852. Peak Index in a Mountain Array

852. Peak Index in a Mountain Array

Description

Difficulty: Medium

Related Topics: Array, Binary Search

An array arr is a mountain if the following properties hold:

• arr.length >= 3
• There exists some i with 0 < i < arr.length - 1 such that:
  • arr[0] < arr[1] < ... < arr[i - 1] < arr[i]
  • arr[i] > arr[i + 1] > ... > arr[arr.length - 1]

Given a mountain array arr, return the index i such that arr[0] < arr[1] < ... < arr[i - 1] < arr[i] > arr[i + 1] > ... > arr[arr.length - 1].

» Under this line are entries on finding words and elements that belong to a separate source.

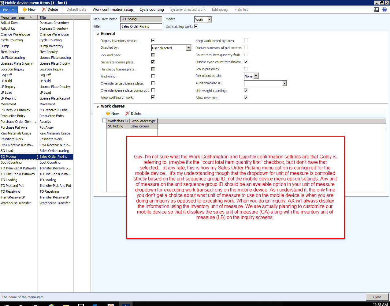Screen dimensions: 390x306
Task: Select SO Load in menu item list
Action: 7,151
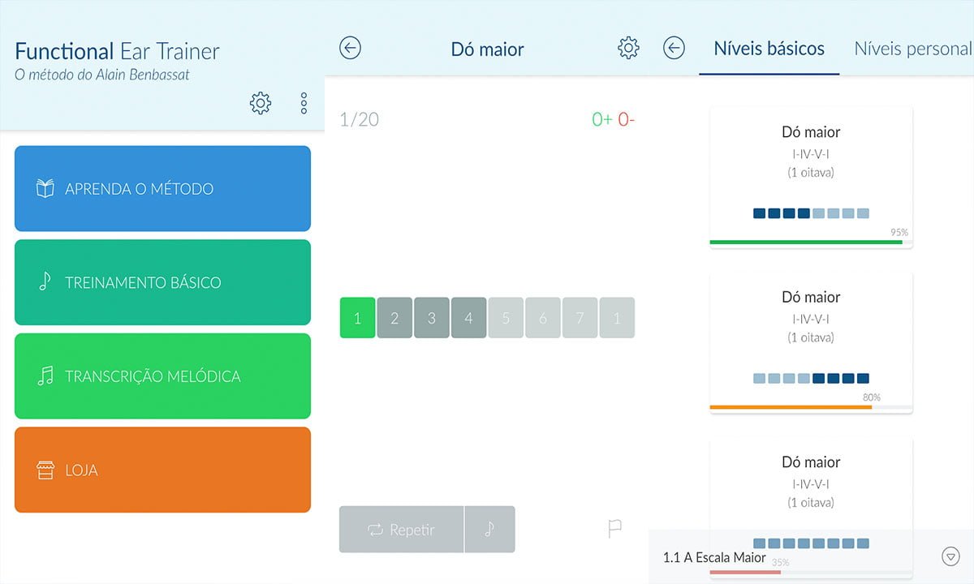Open gear settings in Dó maior exercise
This screenshot has height=584, width=974.
click(628, 49)
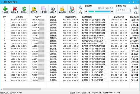Click the 最后更新时间 column header

119,17
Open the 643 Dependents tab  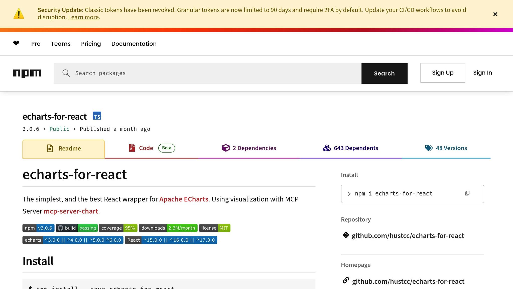pyautogui.click(x=350, y=148)
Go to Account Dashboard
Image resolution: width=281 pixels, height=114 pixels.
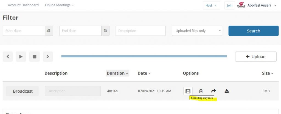pos(23,5)
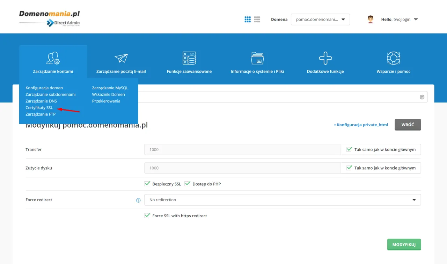The width and height of the screenshot is (447, 264).
Task: Open search settings via gear icon
Action: coord(422,97)
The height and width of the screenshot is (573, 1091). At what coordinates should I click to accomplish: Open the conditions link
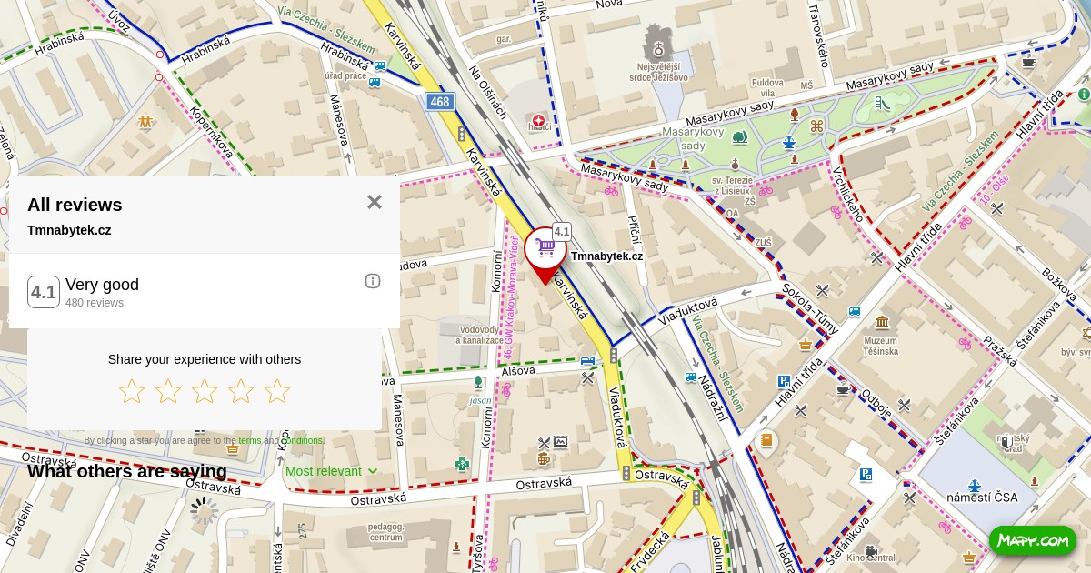click(303, 441)
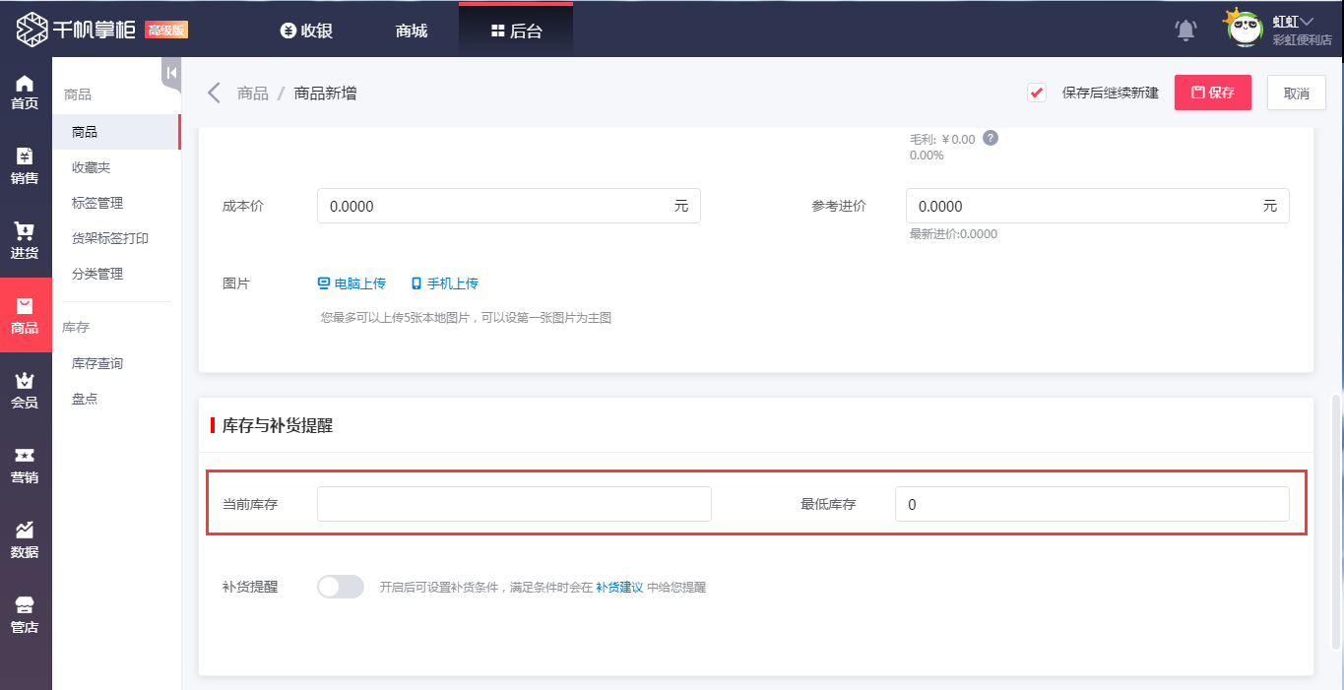The height and width of the screenshot is (690, 1344).
Task: Select the 数据 (Data) sidebar icon
Action: [26, 539]
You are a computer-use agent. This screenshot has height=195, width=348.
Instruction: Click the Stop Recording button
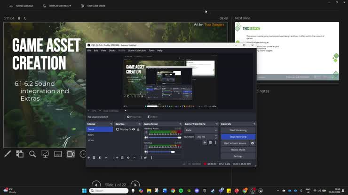click(x=238, y=137)
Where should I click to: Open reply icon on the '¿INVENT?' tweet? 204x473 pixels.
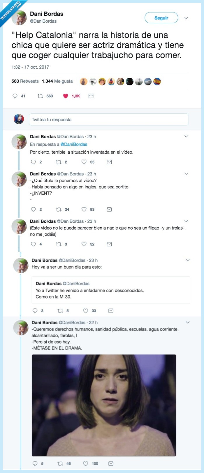(34, 209)
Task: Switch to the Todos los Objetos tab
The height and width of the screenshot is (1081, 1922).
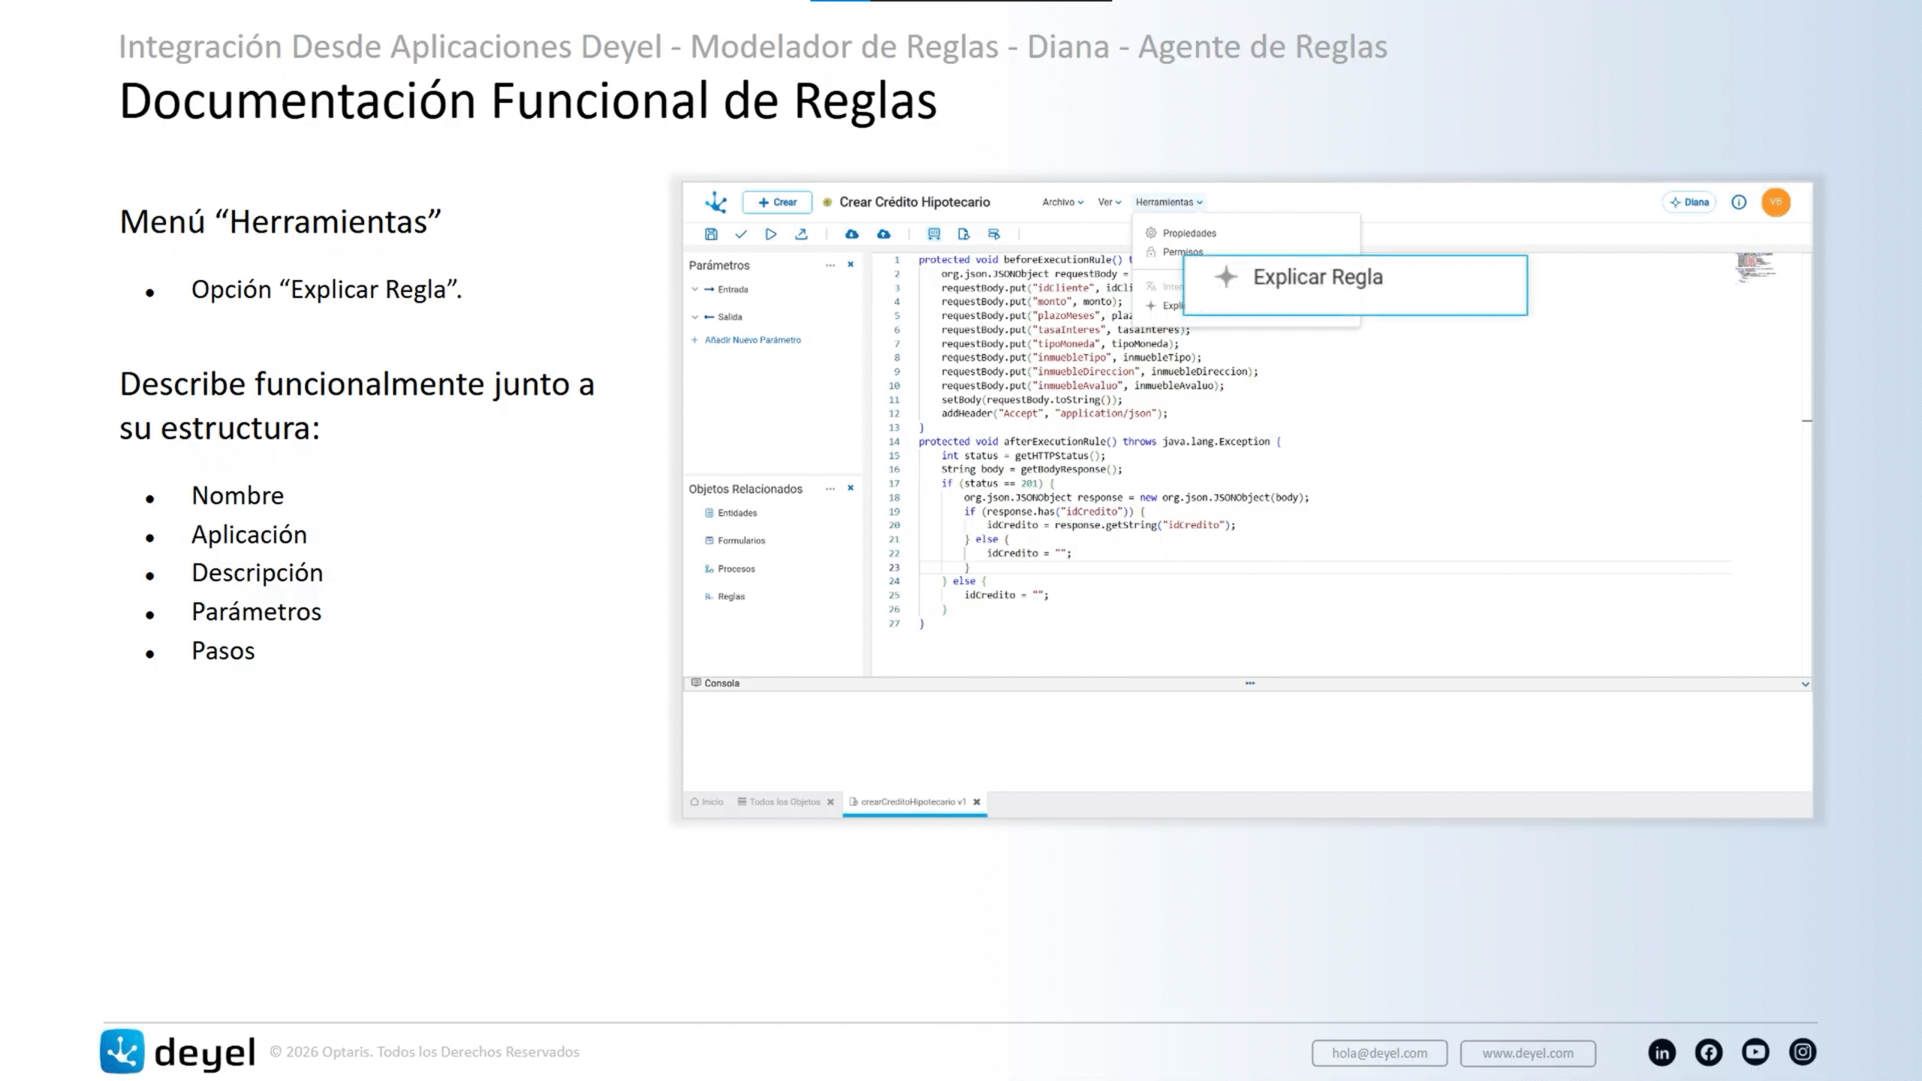Action: [x=784, y=802]
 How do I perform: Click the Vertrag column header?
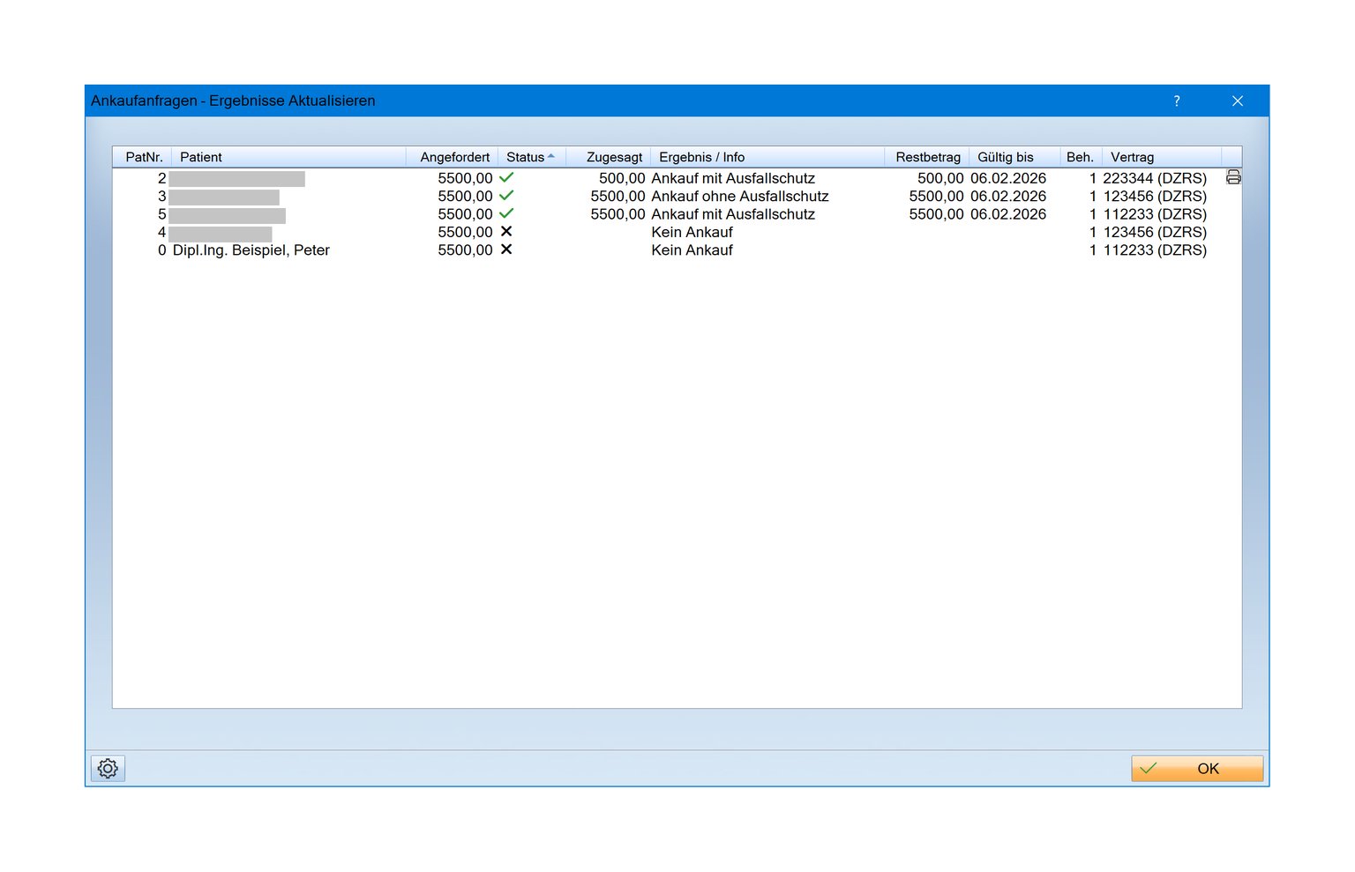pos(1132,157)
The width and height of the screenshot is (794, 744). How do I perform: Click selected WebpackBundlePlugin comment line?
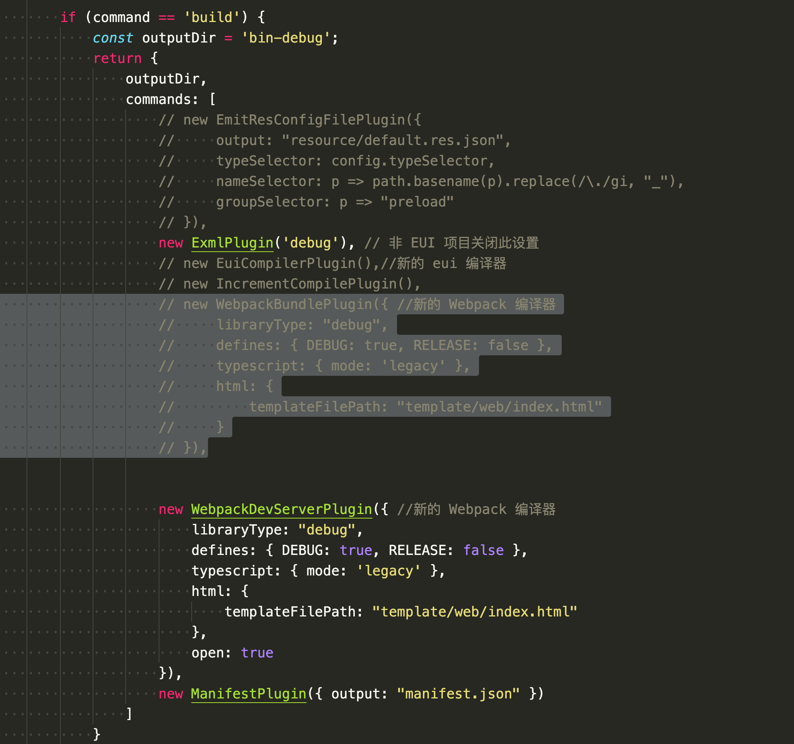click(x=294, y=304)
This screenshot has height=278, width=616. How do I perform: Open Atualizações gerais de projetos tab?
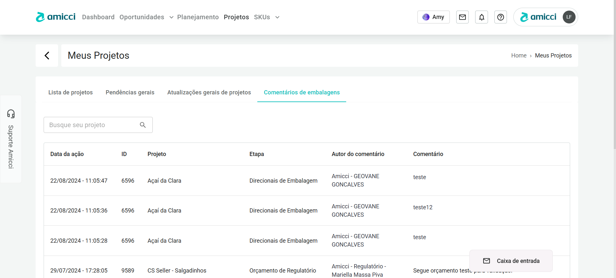(x=209, y=92)
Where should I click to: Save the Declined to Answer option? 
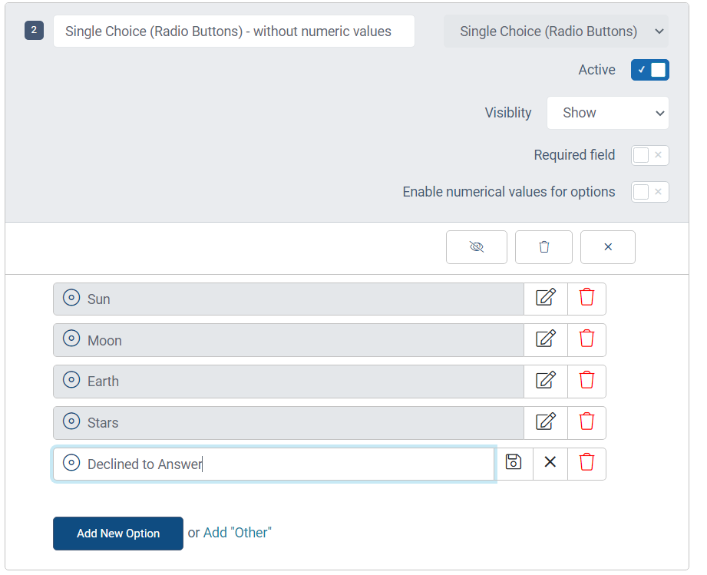pos(514,463)
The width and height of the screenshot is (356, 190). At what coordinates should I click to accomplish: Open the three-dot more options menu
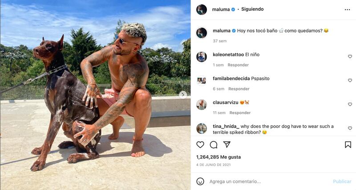pos(347,10)
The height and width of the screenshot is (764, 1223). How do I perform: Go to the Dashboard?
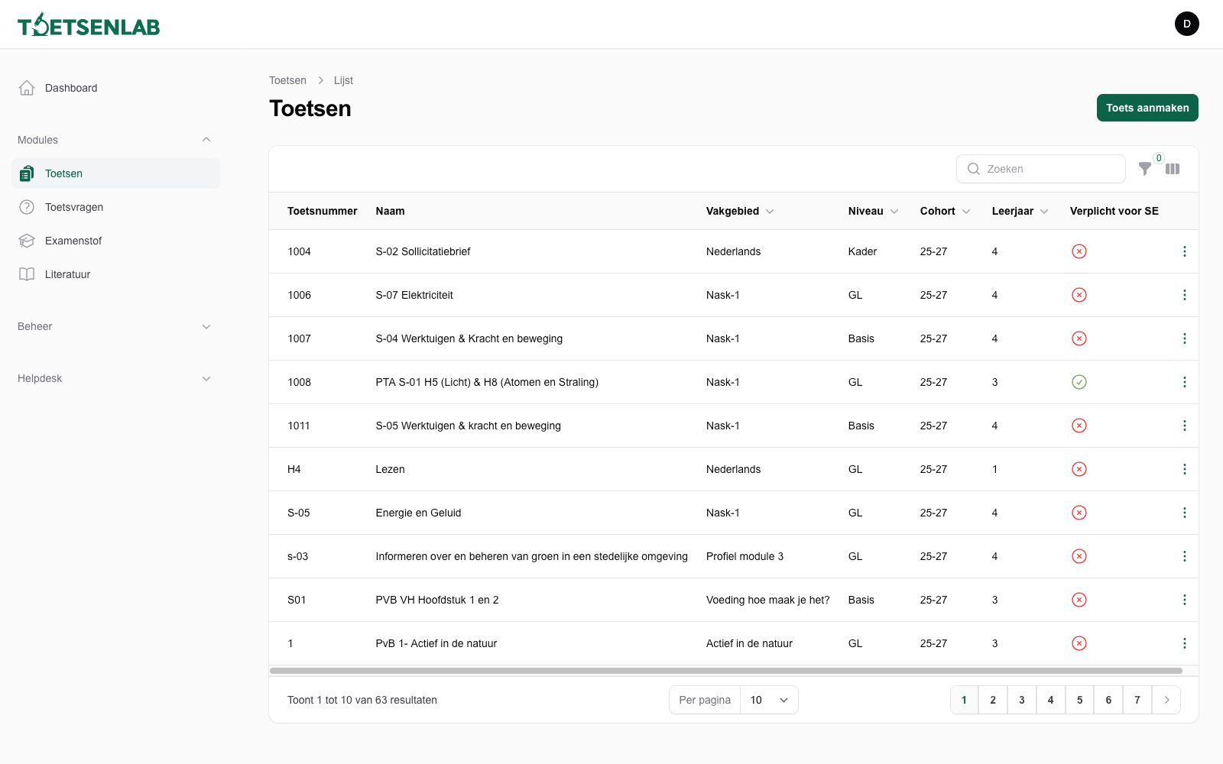pos(71,88)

You must solve it in O(log(arr.length)) time complexity.

Example 1:

Input: arr = [0,1,0]
Output: 1

Example 2:

Input: arr = [0,2,1,0]
Output: 1

Example 3:

Input: arr = [0,10,5,2]
Output: 1

Constraints:

• 3 <= arr.length <= 10⁵
• 0 <= arr[i] <= 10⁶
• arr is guaranteed to be a mountain array.

Hints/Notes

• Variant binary search

Solution

Language: C++

class Solution {
public:
    int peakIndexInMountainArray(vector<int>& arr) {
        int left = 0, right = arr.size() - 1;
        while (left < right) {
            int mid = left + (right - left) / 2;
            if (arr[mid] > arr[mid + 1]) {
                right = mid;
            } else {
                left = mid + 1;
            }
        }
        return left;
    }
};